The discussion rolled on: lupus, sarcoidosis, Still’s disease, all batted around in his usual rhythm. He kept them moving, changing the subject before anyone could circle back to the moment.
When the meeting wrapped, Taub, Foreman and Kutner headed out. Thirteen lingered by the door, arms folded.
“You covered that pretty well,” she said casually.
House glanced at her, feigning confusion. “Covered what?”
“You winced when Kutner grabbed your arm. And before you make up an excuse — no, that’s not a normal reaction when someone touches you.”
House’s mouth twitched into something that wasn’t quite a smile. “Maybe I’m just delicate.”
“Or maybe there’s something you don’t want the rest of us to see.” She nodded toward his sleeve. “I can take a look, make sure it’s nothing that’s going to kill you before the patient’s even admitted.”
He shouldered past her toward his office, not answering.
“That’s a no, then,” she said, watching him limp away.
Later that day
Wilson was coming out of the lift with a stack of patient files when Thirteen caught up to him in the corridor.
“Hey,” she said, matching his pace. “Quick question — is House hiding some kind of injury?”
Wilson frowned. “If you mean the leg—”
“I don’t.” She adjusted the strap of her bag. “During the differential this morning, Kutner grabbed his arm, and he flinched. Brushed it off, but… judging by his reaction, it was serious.”
Wilson’s brow furrowed, but his tone stayed light. “Maybe he just doesn’t like being touched.”
“Not like that,” Thirteen said, her voice still casual but her eyes narrowing slightly. “Felt more like he didn’t want anyone to see what’s under his sleeve.”
They’d reached the oncology ward’s door. Wilson shifted the files in his arms, breaking eye contact. “I’ll… keep that in mind.”
“Please do.” She offered a faint smile before walking away, leaving him staring after her for a beat too long before disappearing into his office.
Three weeks later
It was supposed to be a quick drop-in. House had a file to return, and Wilson’s place was closer than the hospital — simply more convenient, he had the audacity to tell his friend.

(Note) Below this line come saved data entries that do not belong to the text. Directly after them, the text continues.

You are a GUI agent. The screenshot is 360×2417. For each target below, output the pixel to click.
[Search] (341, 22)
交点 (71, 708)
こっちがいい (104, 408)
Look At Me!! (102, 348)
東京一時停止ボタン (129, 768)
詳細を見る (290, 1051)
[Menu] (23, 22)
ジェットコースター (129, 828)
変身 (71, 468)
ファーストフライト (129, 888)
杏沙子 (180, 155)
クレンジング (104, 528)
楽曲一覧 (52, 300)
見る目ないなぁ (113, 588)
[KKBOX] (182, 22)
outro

Wilson answered the door in a loose Bon Iver t-shirt and bermuda shorts, barefoot, hair slightly damp — just showered, by the look of it. He stepped aside to let House in, muttering something about coffee.
House followed him into the living room, tossing the folder onto the coffee table. “Your flat smells like… lavender and regret.”
“It’s detergent,” Wilson called from the kitchen. “And I’ll have you know it's a highly rated one.”
House lowered himself onto the couch, eyes idly scanning the room — and then caught it. Just above Wilson’s knee, on the inside, a thin, seemingly recent scar trailed pink against his skin. Wilson was bent over the counter, pouring coffee, oblivious.
When he turned back toward the living room, House didn't have time to look away, and Wilson caught it instantly. His expression didn’t change, but his hand twitched to tug the hem of his shorts lower before he crossed the room and set a mug in front of House.
“Something on your mind?” Wilson asked, tone casual but just a tad too controlled.
House took a slow sip of coffee — four sugars, Wilson always remembered. “Just wondering why a man with your salary wears shorts that look like they were rescued from a lost-and-found.”
Wilson exhaled through his nose, sitting down across from him. His eyes flicked briefly — very briefly — to House’s forearm as he set the mug down, catching sight of a dark purple mark just above the wrist, half-hidden under the shirt cuff. House noticed the glance and casually adjusted his sleeve, his fingers brushing on the other bruises hidden under the fabric.
Neither spoke for a moment, too busy trying to decipher each other.
House leaned back, feigning ease while Wilson shifted uncomfortably in his seat.
They looked at each other for a few seconds, and broke eye contact at the same time.